WHAT TO PRODUCE:
Rewrite the stretch of the records from the line containing "You are a computer-use agent. Screen dimensions: 634x634" through the line containing "click(x=239, y=30)" as a Markdown table with the columns Number and Text, one numbered row per line and no rows for blank lines. Leave the pictures out of the answer.

━━━━━━━━

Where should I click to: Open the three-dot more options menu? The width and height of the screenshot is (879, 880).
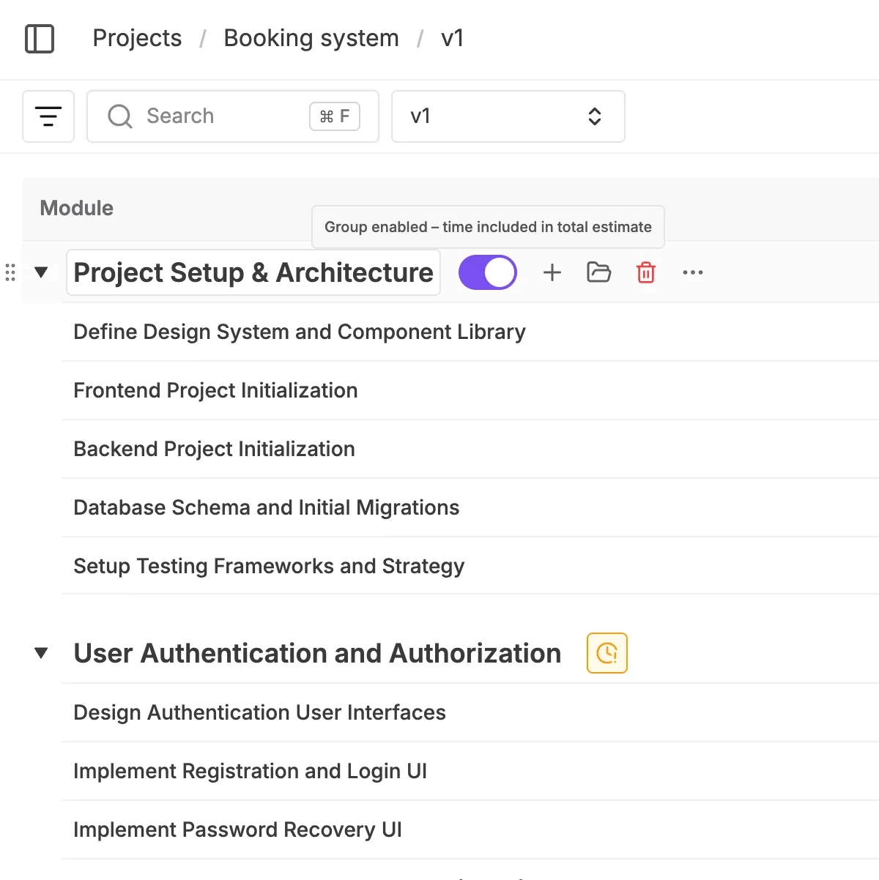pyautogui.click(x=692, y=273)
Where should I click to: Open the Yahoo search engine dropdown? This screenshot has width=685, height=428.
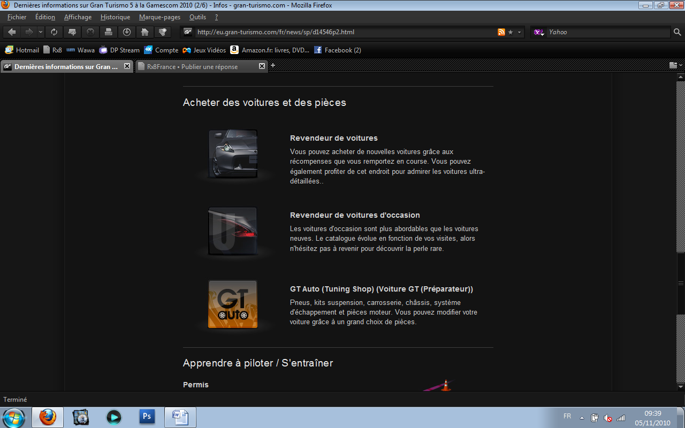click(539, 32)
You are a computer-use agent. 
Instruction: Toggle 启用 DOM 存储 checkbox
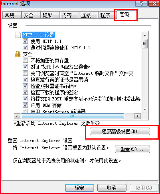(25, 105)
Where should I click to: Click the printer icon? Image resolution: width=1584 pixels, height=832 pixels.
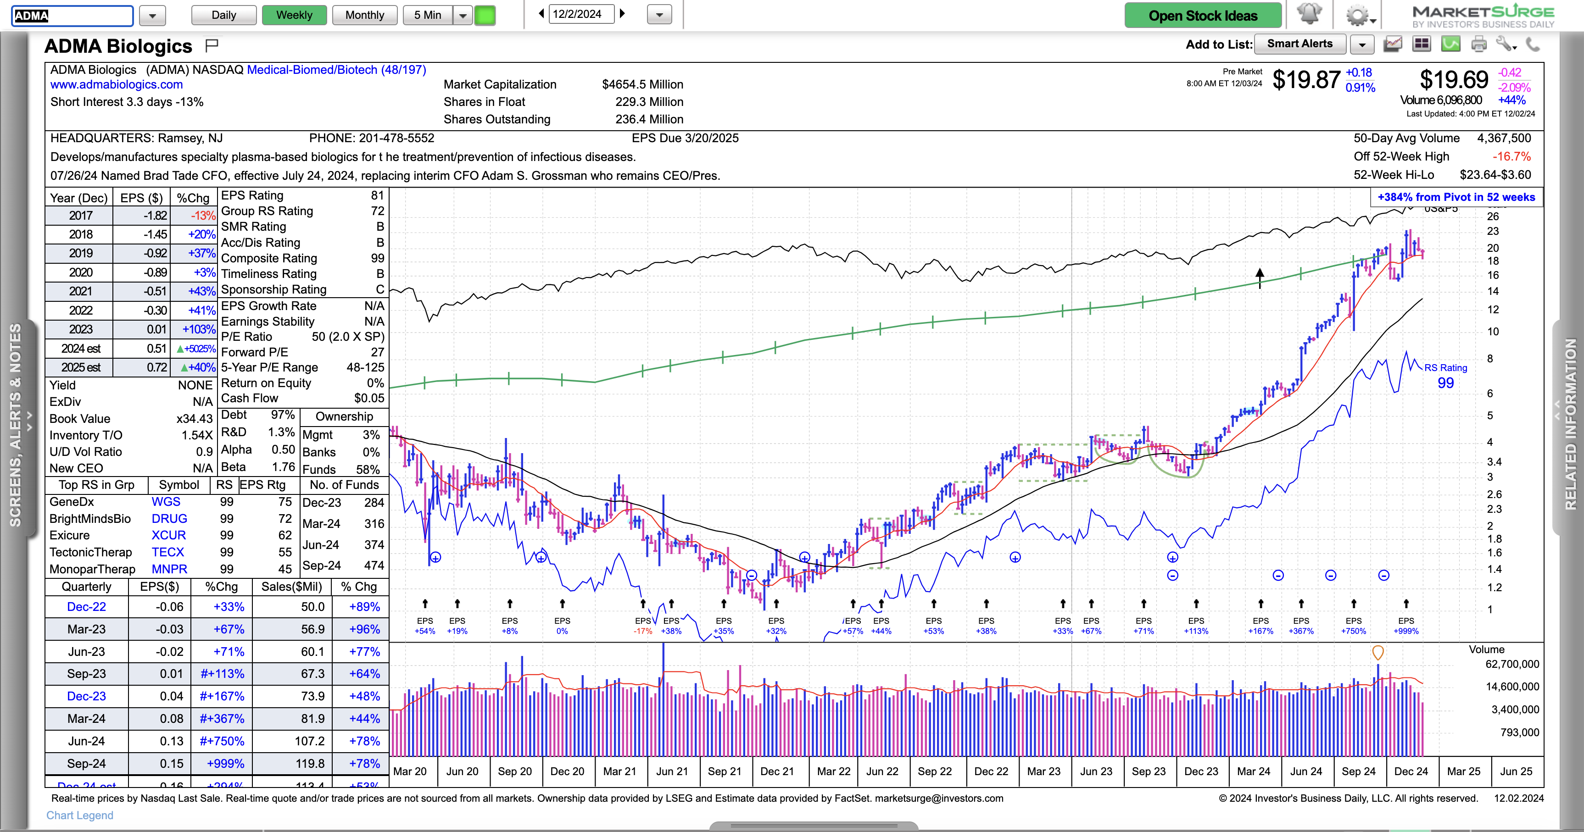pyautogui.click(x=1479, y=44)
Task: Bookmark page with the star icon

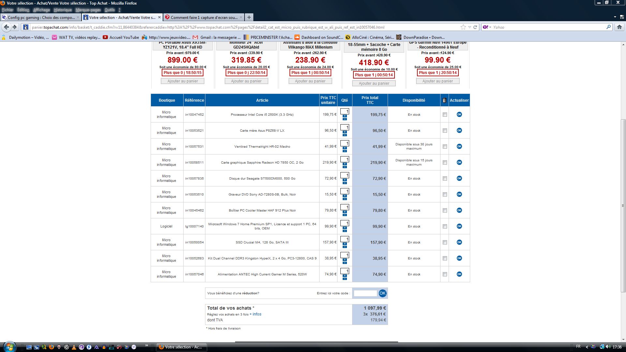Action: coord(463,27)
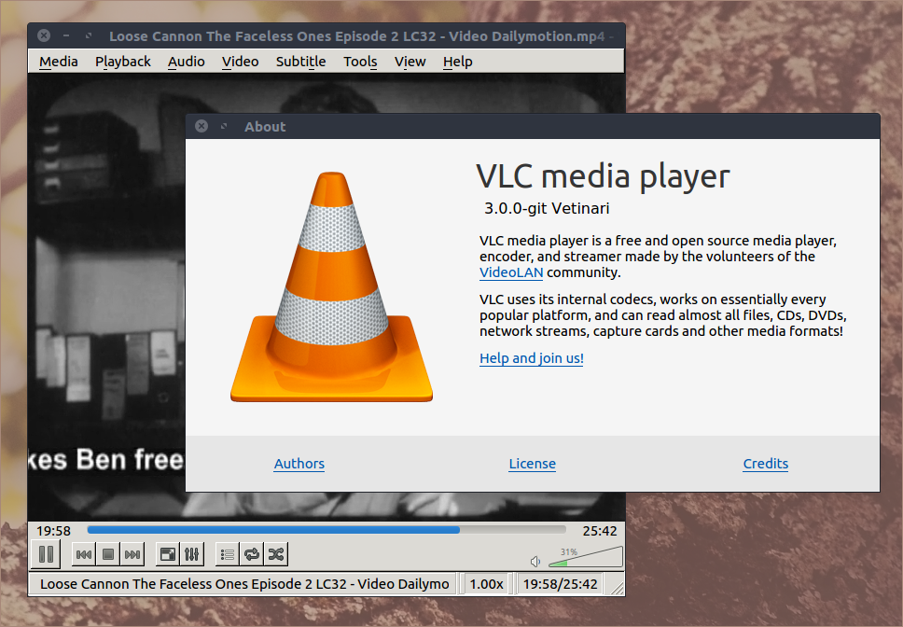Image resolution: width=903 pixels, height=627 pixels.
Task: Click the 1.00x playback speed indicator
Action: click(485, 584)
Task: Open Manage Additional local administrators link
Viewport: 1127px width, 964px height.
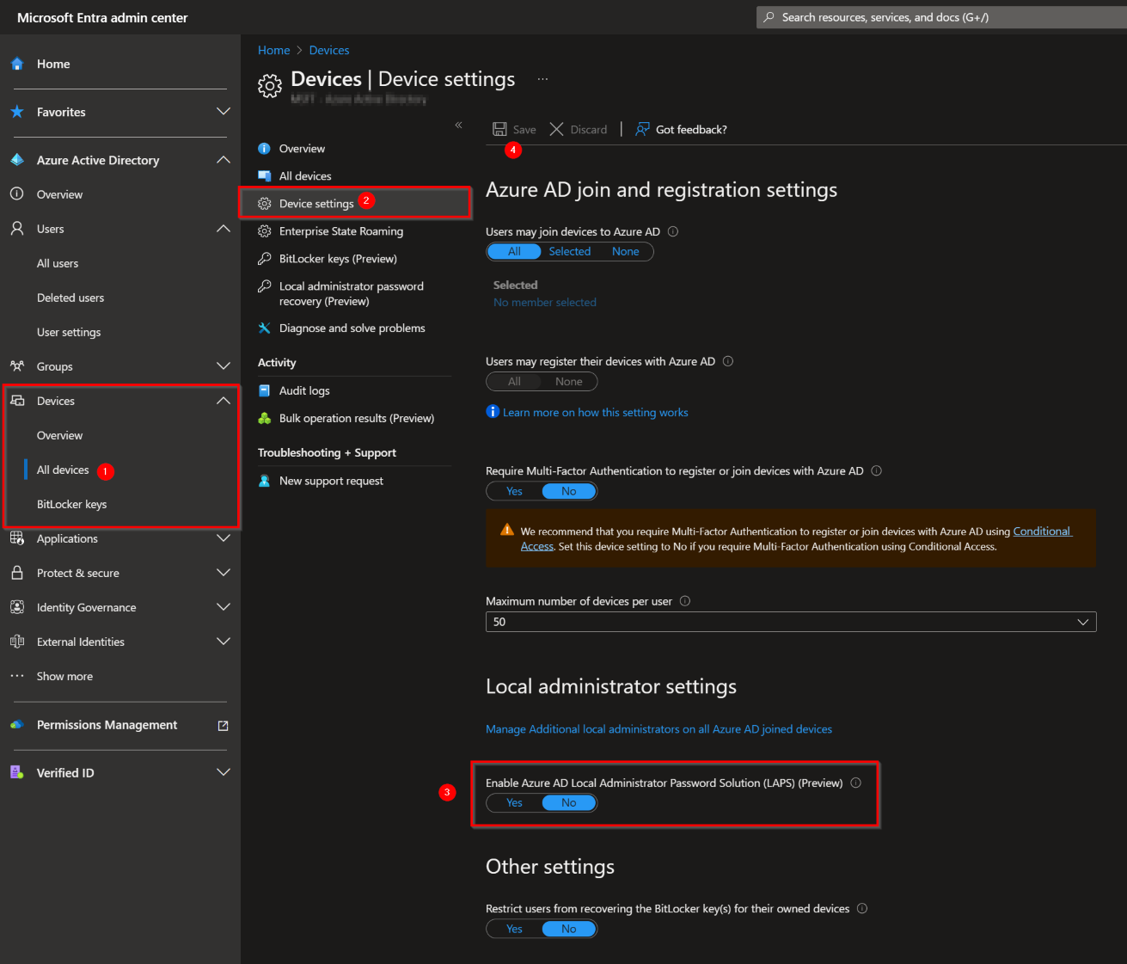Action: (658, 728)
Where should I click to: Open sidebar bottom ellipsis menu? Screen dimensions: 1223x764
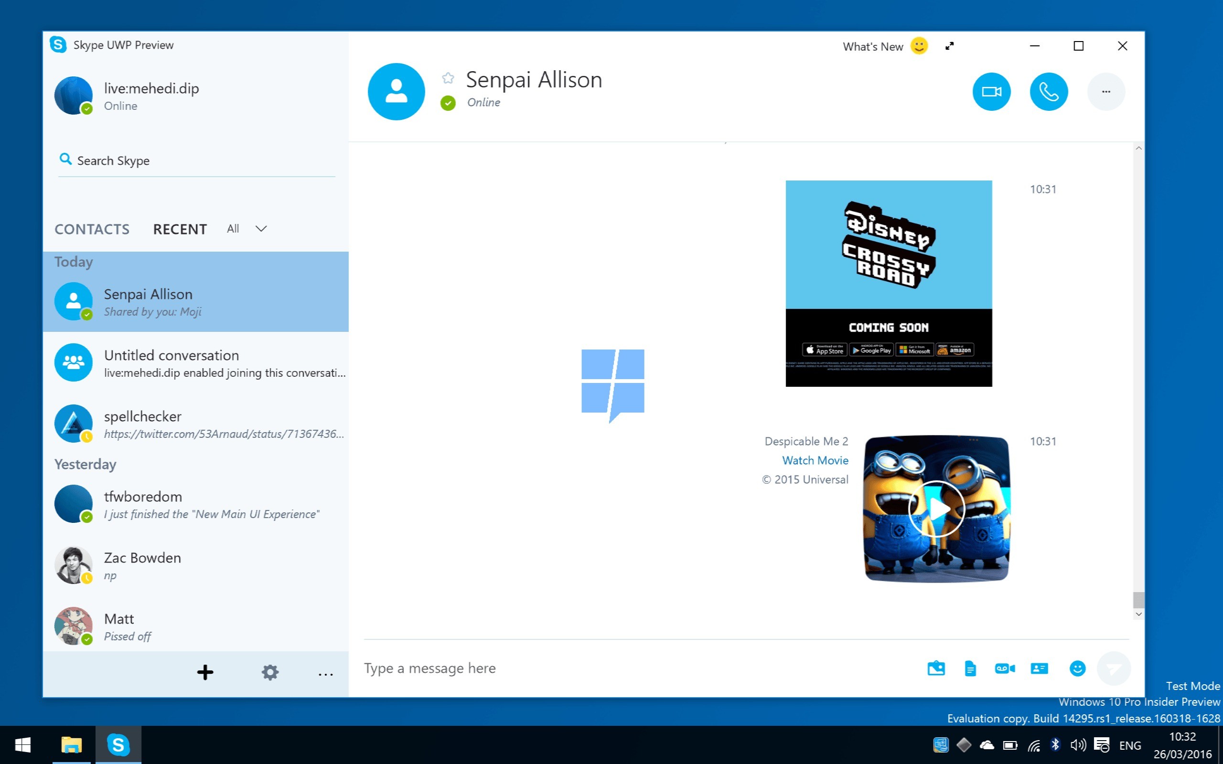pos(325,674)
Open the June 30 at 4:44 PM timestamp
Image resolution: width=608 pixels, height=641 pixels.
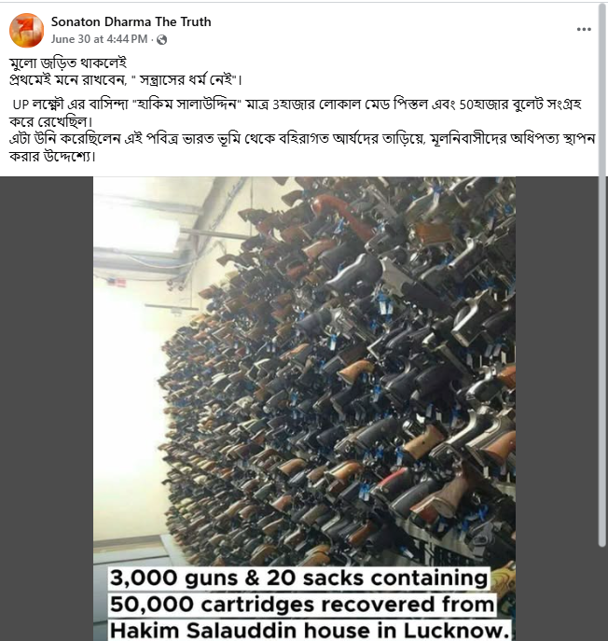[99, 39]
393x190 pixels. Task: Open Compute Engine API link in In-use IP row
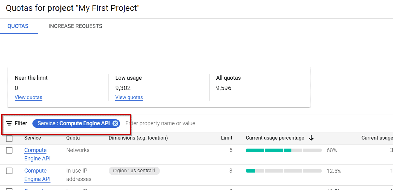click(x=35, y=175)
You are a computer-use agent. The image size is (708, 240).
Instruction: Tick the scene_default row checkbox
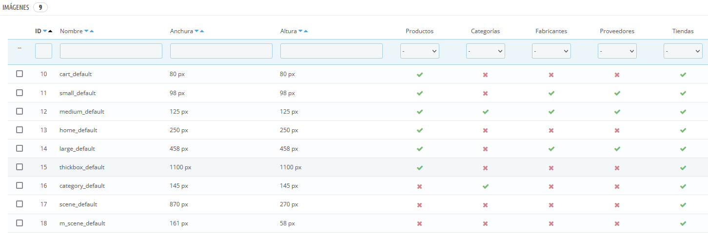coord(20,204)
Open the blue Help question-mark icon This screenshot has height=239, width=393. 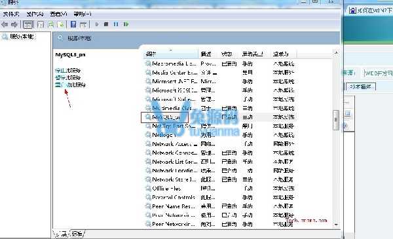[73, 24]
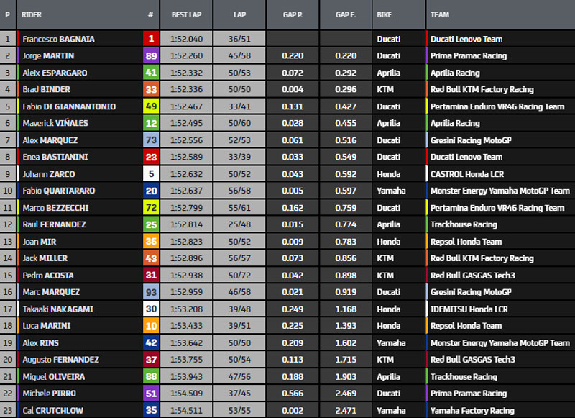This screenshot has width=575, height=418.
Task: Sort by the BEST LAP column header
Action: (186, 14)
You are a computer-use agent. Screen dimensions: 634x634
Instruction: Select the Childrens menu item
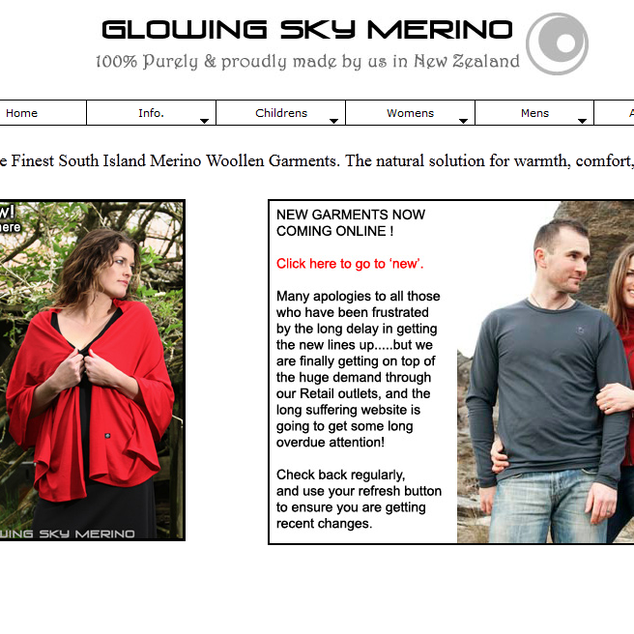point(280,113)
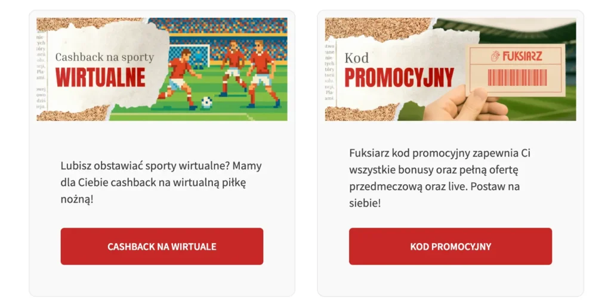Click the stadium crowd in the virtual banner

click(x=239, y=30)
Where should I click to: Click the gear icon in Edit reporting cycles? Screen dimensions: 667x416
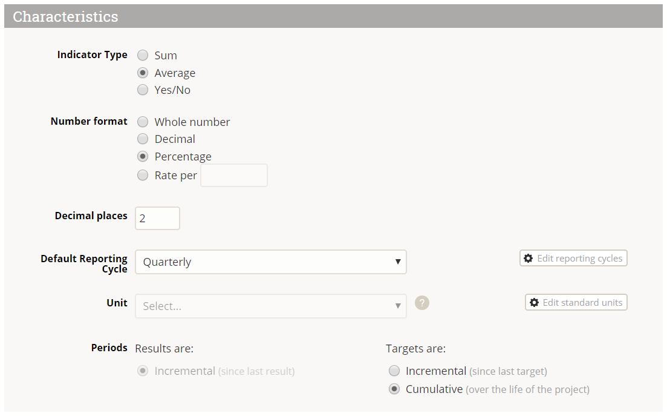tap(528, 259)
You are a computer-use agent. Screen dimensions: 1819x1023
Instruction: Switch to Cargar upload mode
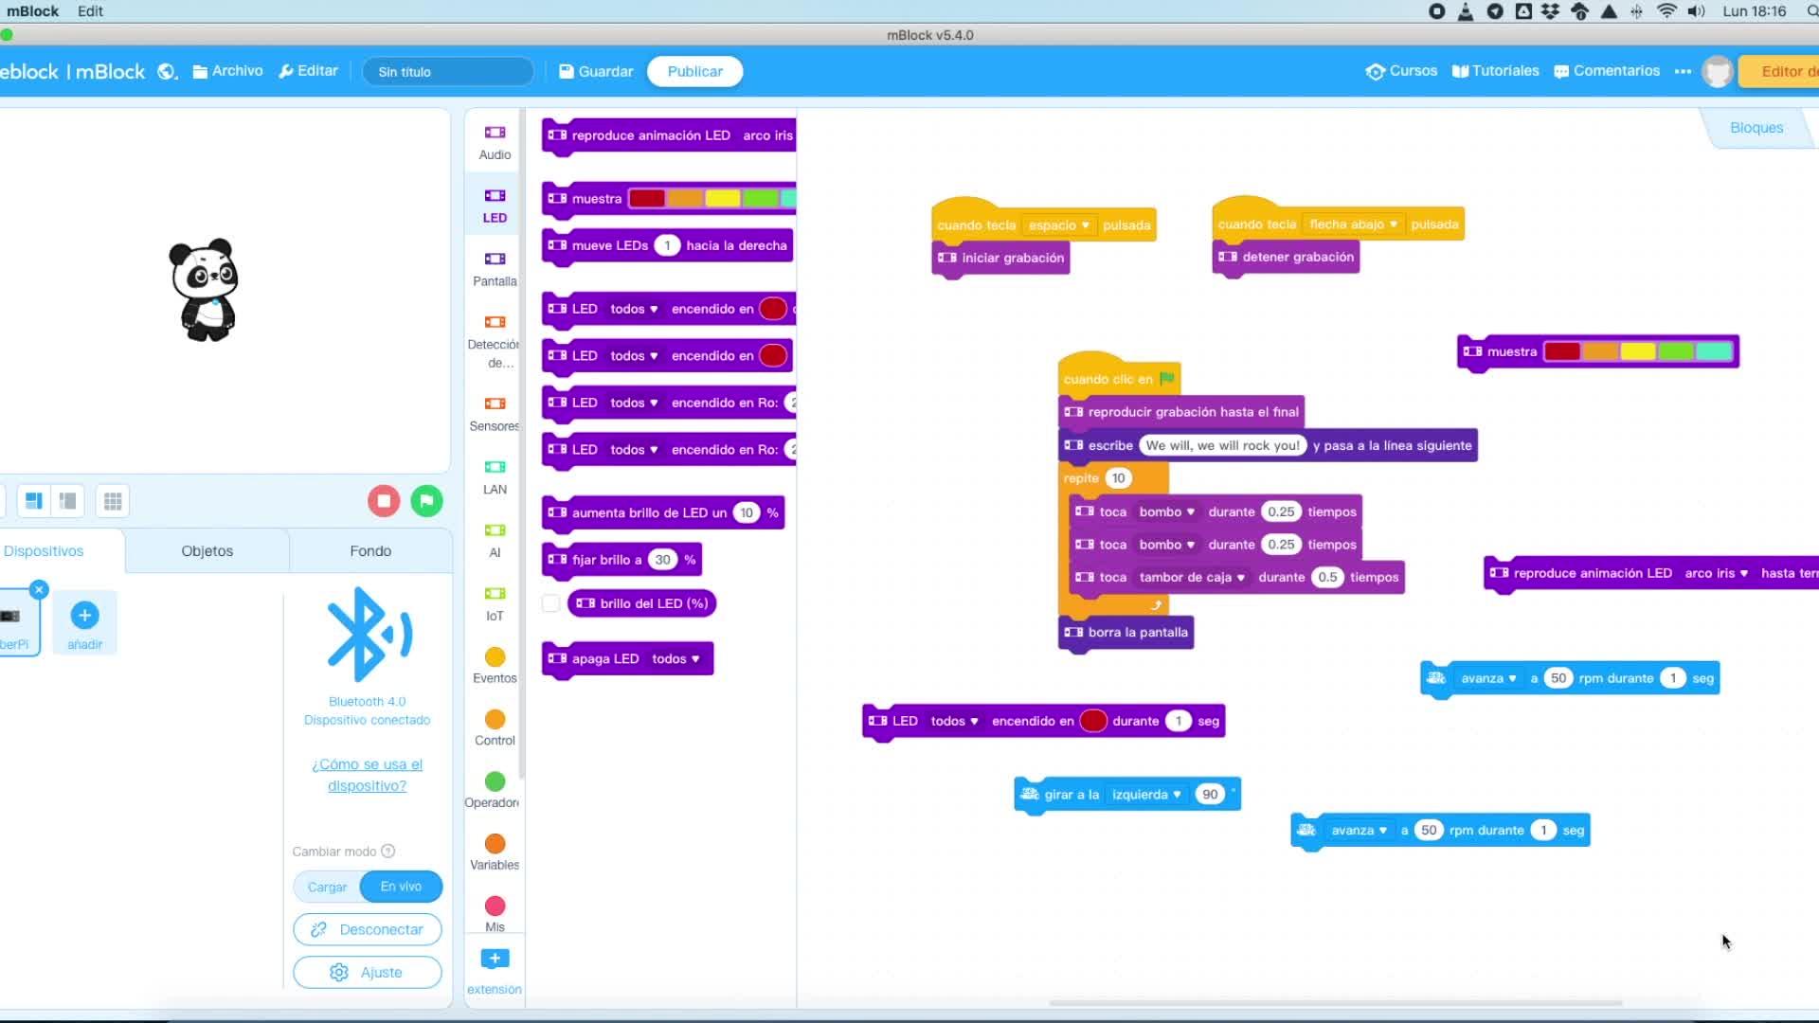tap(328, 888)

━━━━━━━━

SOLUTION TO THIS PROBLEM:
| Number | Text |
|---|---|
| 1 | You are a computer-use agent. Screen dimensions: 634x634 |
| 2 | Instruction: Select the Childrens menu item |
| 3 | point(280,113) |
| 4 | Click the stadium crowd in the virtual banner |
| 5 | click(x=239, y=30) |